Born weighing barely a pound, Canadian preemie now thriving

By Dave Andrusko

Kayden Slottke

Kayden Slottke

Now seven months old, Kayden Slottke weighs 14 pounds. “He’s teething, he just started eating solid foods and he’s ready to take on the next challenge life throws at him,” writes Sarah Kraus for Global News in Edmonton, Canada.

What makes that casual observation so freighted with meaning is that Kayden was born November 18–at 24 weeks–and weighing a mere 1Ib, three ounces.

“He was fragile,” said his mother Renate Slottke. “He was so tiny I was scared to hold him at first.”

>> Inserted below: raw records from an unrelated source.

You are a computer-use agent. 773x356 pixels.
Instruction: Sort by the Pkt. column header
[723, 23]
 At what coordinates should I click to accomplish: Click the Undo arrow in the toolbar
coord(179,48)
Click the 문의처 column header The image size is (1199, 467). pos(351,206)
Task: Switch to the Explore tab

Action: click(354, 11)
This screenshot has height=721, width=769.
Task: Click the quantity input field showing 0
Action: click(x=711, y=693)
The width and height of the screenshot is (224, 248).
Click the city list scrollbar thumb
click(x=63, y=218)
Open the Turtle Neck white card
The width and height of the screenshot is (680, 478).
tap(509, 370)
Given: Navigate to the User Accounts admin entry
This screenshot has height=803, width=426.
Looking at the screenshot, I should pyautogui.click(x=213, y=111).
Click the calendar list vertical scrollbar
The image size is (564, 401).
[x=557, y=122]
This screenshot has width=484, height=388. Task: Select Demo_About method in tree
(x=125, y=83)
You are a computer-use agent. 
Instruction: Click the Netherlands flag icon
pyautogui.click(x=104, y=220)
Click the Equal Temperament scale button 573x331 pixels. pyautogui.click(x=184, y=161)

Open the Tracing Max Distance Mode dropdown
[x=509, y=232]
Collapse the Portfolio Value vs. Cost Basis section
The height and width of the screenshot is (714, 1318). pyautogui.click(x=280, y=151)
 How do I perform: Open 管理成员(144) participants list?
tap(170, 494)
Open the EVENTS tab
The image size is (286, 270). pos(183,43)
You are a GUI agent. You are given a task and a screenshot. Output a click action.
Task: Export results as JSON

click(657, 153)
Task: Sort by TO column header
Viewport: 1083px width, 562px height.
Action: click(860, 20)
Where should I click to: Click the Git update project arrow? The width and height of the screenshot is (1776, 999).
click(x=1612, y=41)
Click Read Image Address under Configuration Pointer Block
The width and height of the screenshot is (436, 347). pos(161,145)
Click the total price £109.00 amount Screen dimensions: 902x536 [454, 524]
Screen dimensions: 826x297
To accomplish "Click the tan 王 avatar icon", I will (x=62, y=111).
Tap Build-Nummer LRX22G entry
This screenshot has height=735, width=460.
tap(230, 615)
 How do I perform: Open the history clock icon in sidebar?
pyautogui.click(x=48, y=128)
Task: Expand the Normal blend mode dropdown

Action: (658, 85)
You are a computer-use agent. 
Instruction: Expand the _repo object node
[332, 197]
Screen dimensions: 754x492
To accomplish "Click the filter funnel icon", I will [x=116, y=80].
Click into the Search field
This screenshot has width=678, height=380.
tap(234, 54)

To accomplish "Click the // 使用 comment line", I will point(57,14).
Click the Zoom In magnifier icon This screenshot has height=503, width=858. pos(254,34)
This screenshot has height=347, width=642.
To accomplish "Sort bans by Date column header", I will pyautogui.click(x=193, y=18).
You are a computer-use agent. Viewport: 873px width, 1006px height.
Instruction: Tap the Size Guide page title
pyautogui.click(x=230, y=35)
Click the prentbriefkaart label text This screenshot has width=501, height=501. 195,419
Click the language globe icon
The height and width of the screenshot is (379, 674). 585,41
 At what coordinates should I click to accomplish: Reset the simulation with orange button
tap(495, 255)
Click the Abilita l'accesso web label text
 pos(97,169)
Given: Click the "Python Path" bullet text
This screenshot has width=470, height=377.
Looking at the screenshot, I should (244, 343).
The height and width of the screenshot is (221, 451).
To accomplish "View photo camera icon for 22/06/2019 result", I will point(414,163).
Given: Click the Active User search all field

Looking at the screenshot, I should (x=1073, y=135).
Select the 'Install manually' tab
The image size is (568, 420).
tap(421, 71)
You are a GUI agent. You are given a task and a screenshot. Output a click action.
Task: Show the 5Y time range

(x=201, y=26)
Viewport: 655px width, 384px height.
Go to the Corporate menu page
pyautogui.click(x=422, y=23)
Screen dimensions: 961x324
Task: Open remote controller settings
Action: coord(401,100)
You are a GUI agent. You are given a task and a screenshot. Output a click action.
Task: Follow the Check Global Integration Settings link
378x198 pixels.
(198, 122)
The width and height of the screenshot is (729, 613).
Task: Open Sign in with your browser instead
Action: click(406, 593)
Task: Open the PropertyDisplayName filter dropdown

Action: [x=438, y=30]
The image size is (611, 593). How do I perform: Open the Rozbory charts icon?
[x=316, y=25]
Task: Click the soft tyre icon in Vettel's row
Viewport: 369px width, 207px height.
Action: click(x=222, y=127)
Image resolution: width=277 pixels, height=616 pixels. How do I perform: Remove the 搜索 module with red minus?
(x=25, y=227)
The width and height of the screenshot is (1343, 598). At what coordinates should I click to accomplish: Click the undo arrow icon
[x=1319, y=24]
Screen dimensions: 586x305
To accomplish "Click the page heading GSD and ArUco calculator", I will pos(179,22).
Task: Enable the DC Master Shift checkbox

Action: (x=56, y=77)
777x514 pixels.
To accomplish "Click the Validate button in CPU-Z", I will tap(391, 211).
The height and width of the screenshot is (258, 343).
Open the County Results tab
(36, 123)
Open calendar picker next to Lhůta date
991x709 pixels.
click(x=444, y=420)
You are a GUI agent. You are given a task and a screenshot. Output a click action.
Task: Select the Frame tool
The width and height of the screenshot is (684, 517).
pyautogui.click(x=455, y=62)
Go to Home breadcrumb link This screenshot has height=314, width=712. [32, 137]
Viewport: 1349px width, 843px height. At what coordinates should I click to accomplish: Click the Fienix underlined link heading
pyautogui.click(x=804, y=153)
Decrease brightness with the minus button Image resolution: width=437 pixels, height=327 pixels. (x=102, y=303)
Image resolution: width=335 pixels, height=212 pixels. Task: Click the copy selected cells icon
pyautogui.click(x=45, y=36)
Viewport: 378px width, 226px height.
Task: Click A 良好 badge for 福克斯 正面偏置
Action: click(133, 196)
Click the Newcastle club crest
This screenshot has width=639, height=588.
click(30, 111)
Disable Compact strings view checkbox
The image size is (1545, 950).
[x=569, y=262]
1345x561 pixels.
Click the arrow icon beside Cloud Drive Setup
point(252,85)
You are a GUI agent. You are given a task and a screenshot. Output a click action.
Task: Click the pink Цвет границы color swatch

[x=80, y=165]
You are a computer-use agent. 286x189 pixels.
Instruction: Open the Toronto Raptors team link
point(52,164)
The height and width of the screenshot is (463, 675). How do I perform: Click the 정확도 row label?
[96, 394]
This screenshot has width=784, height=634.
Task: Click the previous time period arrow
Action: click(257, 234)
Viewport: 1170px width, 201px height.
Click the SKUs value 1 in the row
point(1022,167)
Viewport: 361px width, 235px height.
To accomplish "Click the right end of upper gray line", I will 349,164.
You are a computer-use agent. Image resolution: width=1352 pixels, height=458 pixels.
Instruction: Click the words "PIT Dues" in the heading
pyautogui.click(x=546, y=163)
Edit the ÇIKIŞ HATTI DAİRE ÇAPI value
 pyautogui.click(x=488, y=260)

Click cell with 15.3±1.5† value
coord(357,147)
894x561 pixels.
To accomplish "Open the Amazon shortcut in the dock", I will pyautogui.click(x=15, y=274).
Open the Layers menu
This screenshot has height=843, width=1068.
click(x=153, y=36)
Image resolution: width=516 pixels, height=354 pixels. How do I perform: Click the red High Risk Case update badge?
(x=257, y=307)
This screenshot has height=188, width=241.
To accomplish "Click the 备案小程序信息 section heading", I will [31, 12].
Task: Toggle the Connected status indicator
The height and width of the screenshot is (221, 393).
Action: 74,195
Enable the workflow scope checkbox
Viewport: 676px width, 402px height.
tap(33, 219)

For five months Kayden and Renate lived at the Stollery Neonatal Intensive Care Unit (NICU) in the Royal Alexandra Hospital

“It was an amazing but scary experience at the same time. There’s a lot of tears and a lot of heartache,” Slottke told Kraus. Her praise for the doctors and nurses was unstinted.

“The NIC Unit – I give them the best praises because they saved my baby’s life,” she said. The nurses and doctors returned the compliment, according to Kraus, saying Renate’s dedication that helped Kayden grow healthy.

“She participated in his care and that’s another thing that we recommend and promote for families these days,” said Dr. Manoj Kumar. “It’s been shown that it improves the outcomes for these children.”

In Mrs. Slottke’s words, Kayden entered the world about the size of a pound of butter. And with babies that premature (16 weeks early), there can be a raft of complications.

But survival rates have increased largely because of medical advances.

“The first big step in changing technology was the use of surfactant,” Dr. Kumar explained to Kraus. “That is a syrupy substance that’s produced naturally by babies’ lungs to keep the lungs open. Premature babies don’t produce as much surfactant.”

And there are better machines to help the babies breathe which are much less invasive, and better nutrition which can now be delivered through the baby’s veins. “It’s obviously heartening and I think we constantly look for ways we can improve further,” Dr. Kumar told Global News.

But reporter Kraus returned again and again to Mrs. Slottke’s dedication. As Cathy Ward, one of the head nurses, explained, “She was very committed and very determined that her little boy was going to make it and come home and he did it, and he’s thriving.”